Dr. Griffith, thank you for the opportunity to raise this important issue with you. I believe you are and always have been a fantastic educator, principal, superintendent, and community leader. You have consistently stood up and advocated for what is best for your students and I hope that you will do the same here. Please use your position of power and influence within the Talbot County Public School system to encourage and help facilitate student and faculty participation in the upcoming, nation-wide demonstrations of our first amendment rights. Fellow TCPS students, I likewise encourage you to stand up, walk out, and be heard. Consider this crucial moment in your lives as a civics test in school. Make your educators, friends, and family proud by doing due academic diligence through researching and learning about this issue and then taking the test: “if not us, then who and if not now, then when?” It may only be a two-question test, but your answers could save lives.
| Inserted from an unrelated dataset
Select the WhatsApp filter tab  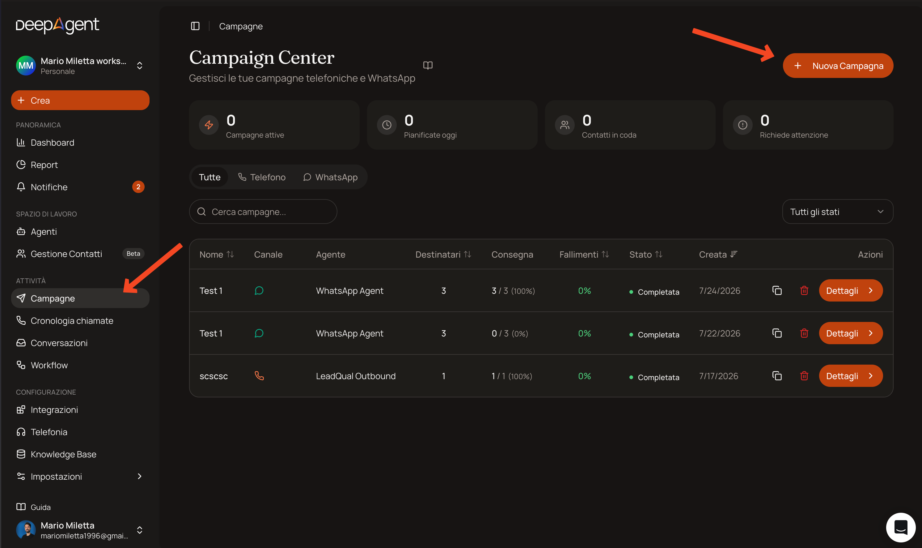pyautogui.click(x=330, y=177)
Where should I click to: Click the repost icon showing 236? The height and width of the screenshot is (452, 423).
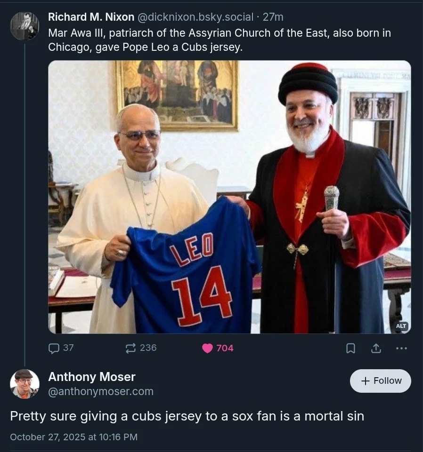[130, 348]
Patrick Firth graduated from Easton High School and now a legislative assistant at Michael Best Strategies in Washington, D.C. 

Letters to Editor

  1. Kathryn Duehrssen says:

    EHS has a student body and staff informed, articulate, involved, and capable as we see at Douglass HS. I taught at EHS for 34 yrs and the Mock Trial Program highlighted our students abilities to local and state officials and the public. These students were able to think, plan, teamwork, and excel at persuasive talking. They were excellent. We did the program in my classroom as did Mr. Marvel and our students thrived.

  2. Jesse Haas says:

    This is an innapropriate use of our educational system at all levels. In fact it creates a gun safety issue as at a known date and time kids will be the exterior grounds of thr school. School is for learning, not protest and walkouts. My children will not participate in this. The writer should be ashamed of himself and has no true knowledge of the issue at hand.

  3. Nicole Dean says:

    Why do people only speak of restricting law abiding citizens from owning the weapon of their choice to protect their family and property? Why not talk about metal detectors at schools? What about the body scanners that people cheer for as safety measures at airports? How about armed security at every exterior school door? I saw an article a few days ago about bullet proof rooms installed in a county in Oklahoma to protect kids and teachers from school shooters.

    I, also, am a graduate of TCPS. I’m a little older than Mr. Firth and haven’t had the recent school experience he has had, but my children both attend TCPS. Let’s start talking about all the different ways we can protect our kids in school because if you take away guns, criminals (those who break laws like gun bans and laws against murder) will find any way they can to harm our kids if that is their intent.